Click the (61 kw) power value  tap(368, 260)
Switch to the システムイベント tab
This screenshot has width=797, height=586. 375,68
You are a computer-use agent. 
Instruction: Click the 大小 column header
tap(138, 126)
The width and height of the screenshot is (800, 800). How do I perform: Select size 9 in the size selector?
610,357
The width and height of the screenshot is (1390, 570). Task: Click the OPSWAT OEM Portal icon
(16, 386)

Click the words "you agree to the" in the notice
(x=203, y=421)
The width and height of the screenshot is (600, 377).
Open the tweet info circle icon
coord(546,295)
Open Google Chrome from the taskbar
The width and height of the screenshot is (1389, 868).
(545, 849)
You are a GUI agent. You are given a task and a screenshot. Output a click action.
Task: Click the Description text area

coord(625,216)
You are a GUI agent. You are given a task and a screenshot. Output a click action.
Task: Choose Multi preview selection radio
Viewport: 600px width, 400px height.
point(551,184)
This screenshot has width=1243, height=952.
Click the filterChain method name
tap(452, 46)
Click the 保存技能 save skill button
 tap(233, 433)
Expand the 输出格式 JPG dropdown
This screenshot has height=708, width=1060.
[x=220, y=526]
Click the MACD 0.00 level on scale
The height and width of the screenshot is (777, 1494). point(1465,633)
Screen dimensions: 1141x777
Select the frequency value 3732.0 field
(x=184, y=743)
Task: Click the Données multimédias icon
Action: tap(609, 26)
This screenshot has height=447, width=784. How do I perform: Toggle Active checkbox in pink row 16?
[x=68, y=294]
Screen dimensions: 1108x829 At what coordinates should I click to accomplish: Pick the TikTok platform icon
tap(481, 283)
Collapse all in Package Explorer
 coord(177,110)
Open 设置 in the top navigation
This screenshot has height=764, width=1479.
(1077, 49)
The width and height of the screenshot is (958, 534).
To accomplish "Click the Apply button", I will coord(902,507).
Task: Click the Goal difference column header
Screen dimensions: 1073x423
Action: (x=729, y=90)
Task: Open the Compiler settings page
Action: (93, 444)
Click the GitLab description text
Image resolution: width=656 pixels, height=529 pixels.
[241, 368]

========================================================================

*ACTIVITY*
Every word in the records must appear in your copy exactly as it does above.

*RESPONSE BELOW*
Click the (61 kw) power value  tap(368, 260)
Switch to the システムイベント tab
This screenshot has width=797, height=586. 375,68
You are a computer-use agent. 
Instruction: Click the 大小 column header
tap(138, 126)
The width and height of the screenshot is (800, 800). How do I perform: Select size 9 in the size selector?
610,357
The width and height of the screenshot is (1390, 570). Task: Click the OPSWAT OEM Portal icon
(16, 386)

Click the words "you agree to the" in the notice
(x=203, y=421)
The width and height of the screenshot is (600, 377).
Open the tweet info circle icon
coord(546,295)
Open Google Chrome from the taskbar
The width and height of the screenshot is (1389, 868).
(545, 849)
You are a GUI agent. You are given a task and a screenshot. Output a click action.
Task: Click the Description text area

coord(625,216)
You are a GUI agent. You are given a task and a screenshot. Output a click action.
Task: Choose Multi preview selection radio
Viewport: 600px width, 400px height.
point(551,184)
This screenshot has width=1243, height=952.
Click the filterChain method name
tap(452, 46)
Click the 保存技能 save skill button
 tap(233, 433)
Expand the 输出格式 JPG dropdown
This screenshot has height=708, width=1060.
[x=220, y=526]
Click the MACD 0.00 level on scale
The height and width of the screenshot is (777, 1494). point(1465,633)
Screen dimensions: 1141x777
Select the frequency value 3732.0 field
(x=184, y=743)
Task: Click the Données multimédias icon
Action: tap(609, 26)
This screenshot has height=447, width=784. How do I perform: Toggle Active checkbox in pink row 16?
[x=68, y=294]
Screen dimensions: 1108x829 At what coordinates should I click to accomplish: Pick the TikTok platform icon
tap(481, 283)
Collapse all in Package Explorer
 coord(177,110)
Open 设置 in the top navigation
This screenshot has height=764, width=1479.
(1077, 49)
The width and height of the screenshot is (958, 534).
To accomplish "Click the Apply button", I will coord(902,507).
Task: Click the Goal difference column header
Screen dimensions: 1073x423
Action: (x=729, y=90)
Task: Open the Compiler settings page
Action: (93, 444)
Click the GitLab description text
Image resolution: width=656 pixels, height=529 pixels.
[241, 368]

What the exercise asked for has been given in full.